*** Block opens ***

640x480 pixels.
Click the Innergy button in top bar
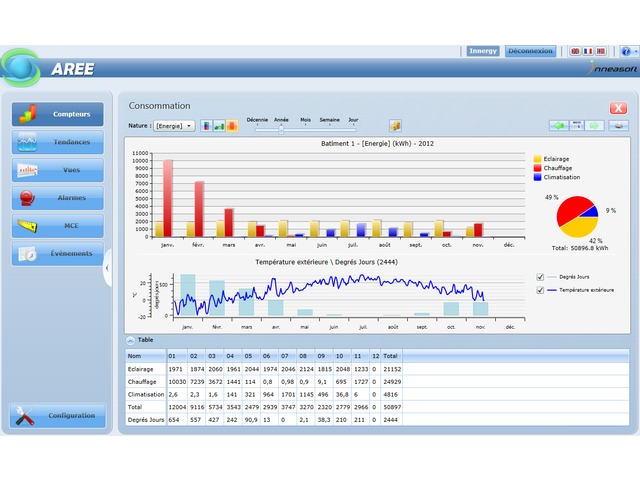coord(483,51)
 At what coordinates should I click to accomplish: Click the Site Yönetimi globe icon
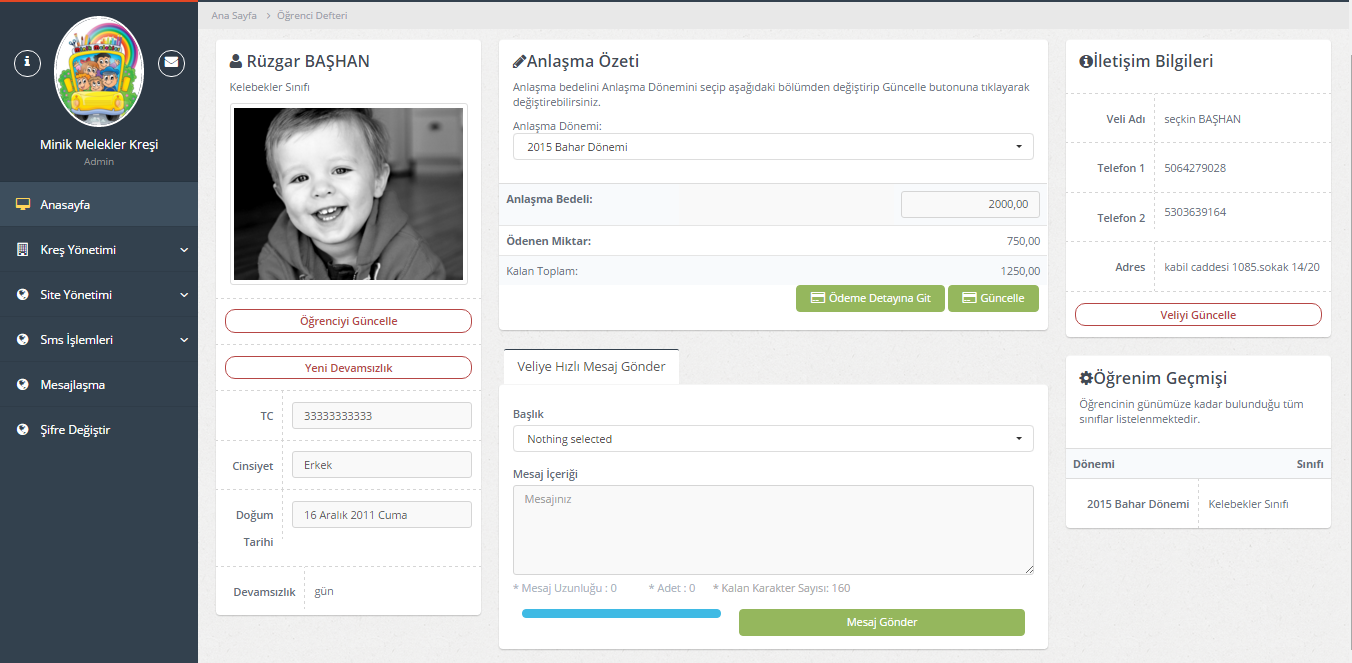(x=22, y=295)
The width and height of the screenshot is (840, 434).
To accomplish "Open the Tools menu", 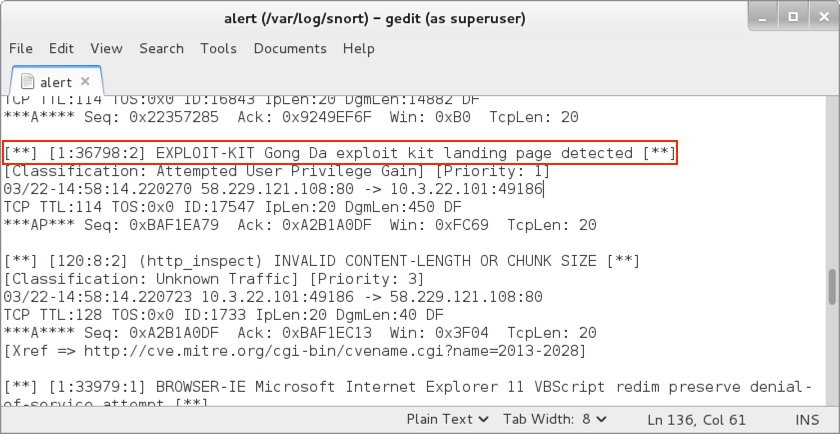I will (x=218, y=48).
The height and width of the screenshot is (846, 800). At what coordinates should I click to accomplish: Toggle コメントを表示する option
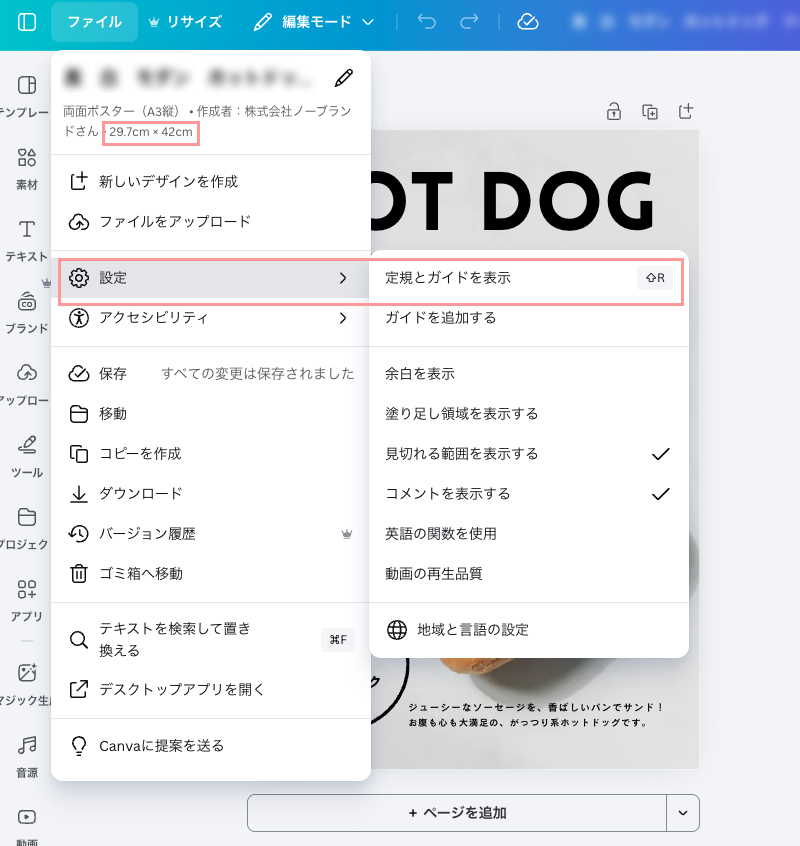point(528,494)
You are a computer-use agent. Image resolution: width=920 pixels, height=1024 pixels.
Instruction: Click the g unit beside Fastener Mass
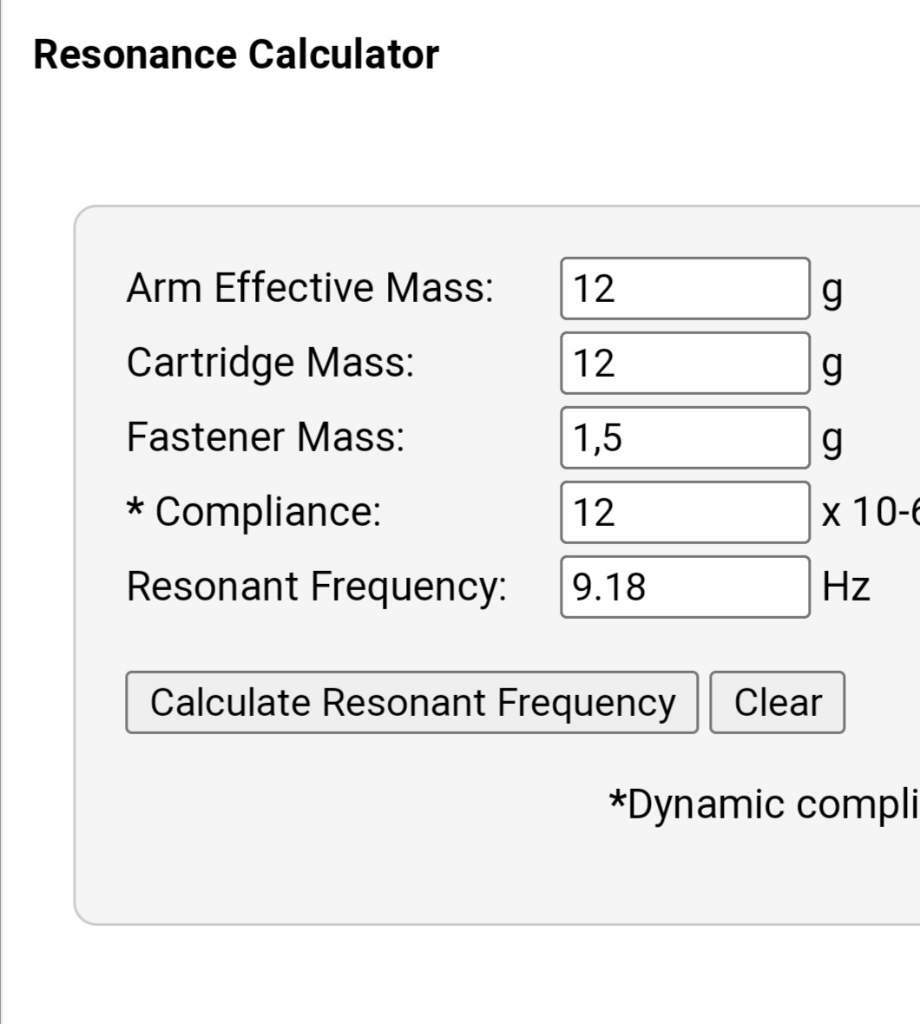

*** Block closes ***

* [EXERCISE OBJECTIVE] Bring together each line above where the string "pixels" turns up.

* [RESPONSE]
640x480 pixels.
You are a computer-use agent. Image resolution: width=920 pixels, height=1024 pixels.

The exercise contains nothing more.